• **Stated goal**
Could you recast the listing as a numbered list, from the line with "You are a computer-use agent. Image" to the line with "point(127,21)", both included, leaving out blank lines?

• **Part of a data file**
•••••
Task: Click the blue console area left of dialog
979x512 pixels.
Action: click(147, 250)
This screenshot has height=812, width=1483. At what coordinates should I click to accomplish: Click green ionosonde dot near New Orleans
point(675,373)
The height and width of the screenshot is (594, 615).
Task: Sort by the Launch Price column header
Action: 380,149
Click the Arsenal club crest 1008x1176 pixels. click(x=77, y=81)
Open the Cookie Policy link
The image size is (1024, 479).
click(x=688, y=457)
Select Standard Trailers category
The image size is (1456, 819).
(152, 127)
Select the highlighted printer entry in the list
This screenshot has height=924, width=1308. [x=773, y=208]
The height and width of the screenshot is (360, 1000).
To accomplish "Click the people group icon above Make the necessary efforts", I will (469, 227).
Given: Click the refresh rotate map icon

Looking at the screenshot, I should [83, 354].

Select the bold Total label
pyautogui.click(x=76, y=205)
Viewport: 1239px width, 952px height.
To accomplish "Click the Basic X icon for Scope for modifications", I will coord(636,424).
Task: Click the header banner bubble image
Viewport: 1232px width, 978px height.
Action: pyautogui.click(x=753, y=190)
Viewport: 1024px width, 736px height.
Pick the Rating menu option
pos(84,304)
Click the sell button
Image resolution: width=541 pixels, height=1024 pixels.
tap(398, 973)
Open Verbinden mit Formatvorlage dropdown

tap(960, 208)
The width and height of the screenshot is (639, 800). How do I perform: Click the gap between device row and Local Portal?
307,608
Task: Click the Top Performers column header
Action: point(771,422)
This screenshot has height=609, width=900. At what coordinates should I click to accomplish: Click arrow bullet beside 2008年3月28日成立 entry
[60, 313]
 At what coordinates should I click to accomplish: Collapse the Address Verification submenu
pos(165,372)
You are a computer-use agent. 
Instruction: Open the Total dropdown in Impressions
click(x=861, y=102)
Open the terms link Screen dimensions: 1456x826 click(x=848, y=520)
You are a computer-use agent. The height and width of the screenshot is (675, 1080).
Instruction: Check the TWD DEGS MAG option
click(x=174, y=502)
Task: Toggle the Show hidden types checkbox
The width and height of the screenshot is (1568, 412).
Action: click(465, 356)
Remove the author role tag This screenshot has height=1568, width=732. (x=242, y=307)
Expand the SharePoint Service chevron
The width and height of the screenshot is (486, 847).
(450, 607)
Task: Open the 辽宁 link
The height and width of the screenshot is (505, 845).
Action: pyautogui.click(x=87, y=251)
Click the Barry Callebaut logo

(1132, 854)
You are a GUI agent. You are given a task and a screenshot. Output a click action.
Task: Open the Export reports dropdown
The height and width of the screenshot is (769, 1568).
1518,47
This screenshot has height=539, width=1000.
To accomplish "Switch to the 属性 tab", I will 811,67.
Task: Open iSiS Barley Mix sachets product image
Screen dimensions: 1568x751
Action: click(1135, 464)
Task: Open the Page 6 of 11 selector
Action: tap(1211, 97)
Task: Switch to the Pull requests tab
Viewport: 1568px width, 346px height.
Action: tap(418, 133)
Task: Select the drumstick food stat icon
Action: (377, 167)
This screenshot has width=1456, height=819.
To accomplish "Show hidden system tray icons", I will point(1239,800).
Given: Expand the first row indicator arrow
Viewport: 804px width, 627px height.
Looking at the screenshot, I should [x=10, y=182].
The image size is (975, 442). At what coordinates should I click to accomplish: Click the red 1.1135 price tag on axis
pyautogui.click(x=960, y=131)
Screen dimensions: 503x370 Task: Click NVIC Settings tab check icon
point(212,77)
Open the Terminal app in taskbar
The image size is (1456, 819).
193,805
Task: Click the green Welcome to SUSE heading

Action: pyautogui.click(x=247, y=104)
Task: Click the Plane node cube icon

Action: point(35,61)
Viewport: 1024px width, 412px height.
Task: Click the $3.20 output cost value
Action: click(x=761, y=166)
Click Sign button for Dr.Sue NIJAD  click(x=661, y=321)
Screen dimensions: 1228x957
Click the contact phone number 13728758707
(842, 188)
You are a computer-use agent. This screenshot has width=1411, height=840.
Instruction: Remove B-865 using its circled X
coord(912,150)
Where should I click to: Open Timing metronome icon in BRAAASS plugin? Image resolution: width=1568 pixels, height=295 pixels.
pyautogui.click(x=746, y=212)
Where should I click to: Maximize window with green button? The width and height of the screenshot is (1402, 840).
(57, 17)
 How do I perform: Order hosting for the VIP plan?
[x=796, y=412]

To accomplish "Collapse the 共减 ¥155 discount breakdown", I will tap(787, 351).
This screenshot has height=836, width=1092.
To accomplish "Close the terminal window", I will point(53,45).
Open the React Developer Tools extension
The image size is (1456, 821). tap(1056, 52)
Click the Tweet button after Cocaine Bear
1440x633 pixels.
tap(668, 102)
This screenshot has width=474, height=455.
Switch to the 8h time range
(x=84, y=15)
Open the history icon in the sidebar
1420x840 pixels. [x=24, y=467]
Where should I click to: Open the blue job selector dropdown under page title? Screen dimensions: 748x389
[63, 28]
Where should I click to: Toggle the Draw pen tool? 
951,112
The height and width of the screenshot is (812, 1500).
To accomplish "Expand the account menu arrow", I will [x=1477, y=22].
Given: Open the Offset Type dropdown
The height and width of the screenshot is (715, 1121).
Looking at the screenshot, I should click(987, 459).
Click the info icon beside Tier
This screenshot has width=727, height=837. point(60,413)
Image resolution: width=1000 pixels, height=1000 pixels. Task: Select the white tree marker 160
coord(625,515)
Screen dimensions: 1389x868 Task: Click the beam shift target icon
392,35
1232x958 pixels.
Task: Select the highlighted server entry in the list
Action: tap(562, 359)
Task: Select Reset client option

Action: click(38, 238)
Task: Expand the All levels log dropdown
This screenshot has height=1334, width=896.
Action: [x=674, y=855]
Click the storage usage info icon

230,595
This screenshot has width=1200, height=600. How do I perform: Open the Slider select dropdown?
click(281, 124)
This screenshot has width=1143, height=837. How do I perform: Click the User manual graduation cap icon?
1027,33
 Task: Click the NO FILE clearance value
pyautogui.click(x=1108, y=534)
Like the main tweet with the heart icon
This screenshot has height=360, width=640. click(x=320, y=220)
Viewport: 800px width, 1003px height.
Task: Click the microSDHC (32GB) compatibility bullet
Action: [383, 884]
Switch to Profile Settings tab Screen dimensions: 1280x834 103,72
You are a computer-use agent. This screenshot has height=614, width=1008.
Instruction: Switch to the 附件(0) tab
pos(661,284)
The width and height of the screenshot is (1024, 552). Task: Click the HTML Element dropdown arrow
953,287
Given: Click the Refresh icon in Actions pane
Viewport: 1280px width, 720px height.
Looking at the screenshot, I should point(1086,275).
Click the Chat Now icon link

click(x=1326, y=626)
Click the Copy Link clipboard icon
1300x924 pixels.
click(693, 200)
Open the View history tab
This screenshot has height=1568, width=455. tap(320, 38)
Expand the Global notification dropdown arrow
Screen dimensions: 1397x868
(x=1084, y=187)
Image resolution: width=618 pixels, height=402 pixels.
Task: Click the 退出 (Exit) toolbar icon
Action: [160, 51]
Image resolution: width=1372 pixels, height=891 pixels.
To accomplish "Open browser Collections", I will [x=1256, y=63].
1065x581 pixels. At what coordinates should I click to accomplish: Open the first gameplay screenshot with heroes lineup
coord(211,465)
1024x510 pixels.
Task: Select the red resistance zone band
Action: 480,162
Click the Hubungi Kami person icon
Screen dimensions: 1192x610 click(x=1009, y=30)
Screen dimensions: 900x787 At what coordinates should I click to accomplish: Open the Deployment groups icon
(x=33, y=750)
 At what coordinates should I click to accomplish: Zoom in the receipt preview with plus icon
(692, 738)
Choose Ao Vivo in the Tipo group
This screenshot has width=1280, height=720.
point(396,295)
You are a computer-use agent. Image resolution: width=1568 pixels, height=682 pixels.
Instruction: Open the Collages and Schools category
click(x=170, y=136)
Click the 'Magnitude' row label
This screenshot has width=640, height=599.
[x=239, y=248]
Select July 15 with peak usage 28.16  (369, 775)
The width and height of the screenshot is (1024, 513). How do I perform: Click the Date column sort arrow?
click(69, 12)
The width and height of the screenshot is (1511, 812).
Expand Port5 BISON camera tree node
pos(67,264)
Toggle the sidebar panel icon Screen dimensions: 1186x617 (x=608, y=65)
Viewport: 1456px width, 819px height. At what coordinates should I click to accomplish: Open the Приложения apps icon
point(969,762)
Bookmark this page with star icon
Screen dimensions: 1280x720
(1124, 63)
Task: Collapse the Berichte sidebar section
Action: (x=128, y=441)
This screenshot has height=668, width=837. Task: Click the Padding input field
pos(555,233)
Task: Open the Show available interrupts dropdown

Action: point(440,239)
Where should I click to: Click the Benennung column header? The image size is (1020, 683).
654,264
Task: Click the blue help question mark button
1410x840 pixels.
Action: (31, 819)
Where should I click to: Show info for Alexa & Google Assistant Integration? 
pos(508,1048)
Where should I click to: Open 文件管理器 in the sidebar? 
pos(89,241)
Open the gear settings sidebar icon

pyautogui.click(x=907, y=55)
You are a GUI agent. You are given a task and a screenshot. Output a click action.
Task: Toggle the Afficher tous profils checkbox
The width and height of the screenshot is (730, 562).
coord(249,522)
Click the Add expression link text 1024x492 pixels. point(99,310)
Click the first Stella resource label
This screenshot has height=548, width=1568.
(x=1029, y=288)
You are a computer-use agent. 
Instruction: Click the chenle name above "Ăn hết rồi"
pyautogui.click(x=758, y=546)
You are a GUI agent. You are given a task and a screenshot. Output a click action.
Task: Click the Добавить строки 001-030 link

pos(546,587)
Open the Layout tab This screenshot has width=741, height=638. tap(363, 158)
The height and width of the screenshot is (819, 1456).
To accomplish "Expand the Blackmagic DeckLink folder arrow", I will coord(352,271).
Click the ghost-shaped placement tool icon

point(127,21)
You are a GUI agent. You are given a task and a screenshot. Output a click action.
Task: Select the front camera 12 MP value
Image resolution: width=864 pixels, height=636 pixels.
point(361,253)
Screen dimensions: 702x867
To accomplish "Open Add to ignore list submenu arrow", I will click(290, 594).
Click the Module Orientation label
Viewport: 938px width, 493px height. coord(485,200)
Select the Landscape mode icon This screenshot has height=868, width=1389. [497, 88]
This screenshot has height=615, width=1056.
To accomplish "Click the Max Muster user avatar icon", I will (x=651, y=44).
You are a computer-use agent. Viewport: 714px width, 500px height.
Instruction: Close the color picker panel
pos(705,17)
•••••
• **Final result**
1. You are a computer-use agent. Image resolution: width=1568 pixels, height=682 pixels.
2. Instruction: Open the Collages and Schools category
3. click(x=170, y=136)
4. Click the 'Magnitude' row label
5. This screenshot has width=640, height=599.
6. [x=239, y=248]
7. Select July 15 with peak usage 28.16  (369, 775)
8. The width and height of the screenshot is (1024, 513). How do I perform: Click the Date column sort arrow?
9. click(69, 12)
10. The width and height of the screenshot is (1511, 812).
11. Expand Port5 BISON camera tree node
12. pos(67,264)
13. Toggle the sidebar panel icon Screen dimensions: 1186x617 (x=608, y=65)
14. Viewport: 1456px width, 819px height. At what coordinates should I click to accomplish: Open the Приложения apps icon
15. point(969,762)
16. Bookmark this page with star icon
17. Screen dimensions: 1280x720
18. (1124, 63)
19. Task: Collapse the Berichte sidebar section
20. Action: (x=128, y=441)
21. This screenshot has height=668, width=837. Task: Click the Padding input field
22. pos(555,233)
23. Task: Open the Show available interrupts dropdown
24. Action: point(440,239)
25. Where should I click to: Click the Benennung column header? The image size is (1020, 683).
26. 654,264
27. Task: Click the blue help question mark button
28. 1410x840 pixels.
29. Action: (31, 819)
30. Where should I click to: Show info for Alexa & Google Assistant Integration? 
31. pos(508,1048)
32. Where should I click to: Open 文件管理器 in the sidebar? 
33. pos(89,241)
34. Open the gear settings sidebar icon
35. pyautogui.click(x=907, y=55)
36. You are a GUI agent. You are given a task and a screenshot. Output a click action.
37. Task: Toggle the Afficher tous profils checkbox
38. The width and height of the screenshot is (730, 562).
39. coord(249,522)
40. Click the Add expression link text 1024x492 pixels. point(99,310)
41. Click the first Stella resource label
42. This screenshot has height=548, width=1568.
43. (x=1029, y=288)
44. You are a computer-use agent. 
45. Instruction: Click the chenle name above "Ăn hết rồi"
46. pyautogui.click(x=758, y=546)
47. You are a GUI agent. You are given a task and a screenshot. Output a click action.
48. Task: Click the Добавить строки 001-030 link
49. pos(546,587)
50. Open the Layout tab This screenshot has width=741, height=638. tap(363, 158)
51. The height and width of the screenshot is (819, 1456).
52. To accomplish "Expand the Blackmagic DeckLink folder arrow", I will coord(352,271).
53. Click the ghost-shaped placement tool icon
54. point(127,21)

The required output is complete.